Texas Senator Who's Experienced Some Press Criticism Introduces Bill To Gut State's Anti-SLAPP Law

from the fixer-here-with-the-fixes dept

Everything’s bigger in Texas. Even the free speech protections. Texas has one of the strongest anti-SLAPP laws in the nation. These protections against bogus, speech-chilling lawsuits are so big they even covered a US President who complained libel laws in America were too restrictive, resulting in a swift dismissal of a defamation lawsuit brought against him over a fairly innocuous, if invective-loaded, tweet.

Some Texas legislators like the bigness of their home state, but not so much the anti-SLAPP law that deters bogus lawsuits filed to silence critics. The Reporters Committee for Freedom of the Press brings news that a bill that would gut a substantial amount of Texas’ anti-SLAPP protections has been introduced into the state Senate.

House Bill 2730 and SB 2162 would allow the entity accused of filing a meritless lawsuit to drop their case just days before a hearing. This effectively allows an entity to sue a media company for defamation, receive a hearing date, and then drop the lawsuit days before a hearing to avoid a bad ruling and the cost of the defendant’s legal fees.

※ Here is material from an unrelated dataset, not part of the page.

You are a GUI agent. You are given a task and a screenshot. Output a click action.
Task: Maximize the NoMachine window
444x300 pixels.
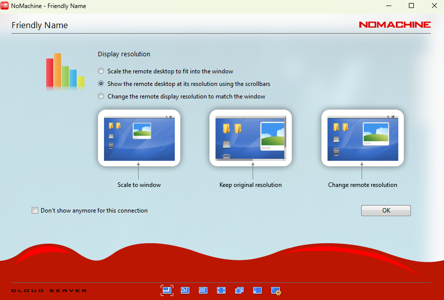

The bills would also remove clearly articulated categories of protected speech relating to matters of public concern from the Texas anti-SLAPP law. The legislation drops the definitions of those categories of public speech and deletes anti-SLAPP protections for communications between parties on matters of public concern.

In addition, the bill would weaken protections for anonymous parties by exempting online commenters from the law’s anti-SLAPP protections, and would give defendants only three days to file an anti-SLAPP motion when hit with a defamation lawsuit.

Why would legislation like this be needed? There’s no good answer. And by that, I mean anyone agitating for an increase in baseless lawsuits is up to no good. I’m sure there’s a certain number of people with power or connections to power who are irritated they simply can’t threaten critics into silence with a strong anti-SLAPP law in place. Getting their bluff called by defendants now costs them money and that’s an unacceptable outcome.

It could be Angela Paxton — the senator who introduced the bill — finds it too difficult to target her critics under the current law. The rookie legislator is also the wife of state Attorney General Ken Paxton. Angela Paxton has only been in office since January 8 of this year and she’s already generated a ton of negative press, thanks to her initial legislative effort which seemed crafted specifically to ease her husband’s legal woes.

In what state Sen. Angela Paxton describes as an effort to safely expand Texas’ burgeoning financial tech industry, the freshman Republican from McKinney has filed a bill that would empower the office of her husband, Attorney General Ken Paxton, to exempt entrepreneurs from certain state regulations so they can market “innovative financial products or services.”

One of those exemptions would be working as an “investment adviser” without registering with the state board. Currently, doing so is a felony in Texas — one for which Ken Paxton was issued a civil penalty in 2014 and criminally charged in 2015.

I’m not saying Paxton wants to start silencing her critics. But I’m not not saying that either. Her excuse for the husband-pardoning bill was that her constituents in the tech-heavy sector of Texas were looking for easing of restrictive regulations. So far, she hasn’t made a similar statement about her constituents in Richardson suddenly developing concerns about Texas’ anti-SLAPP restricting their restrictions of speech. All anyone can do it speculate about her motivations while being mesmerized by the new senator’s blase approach to bad optics.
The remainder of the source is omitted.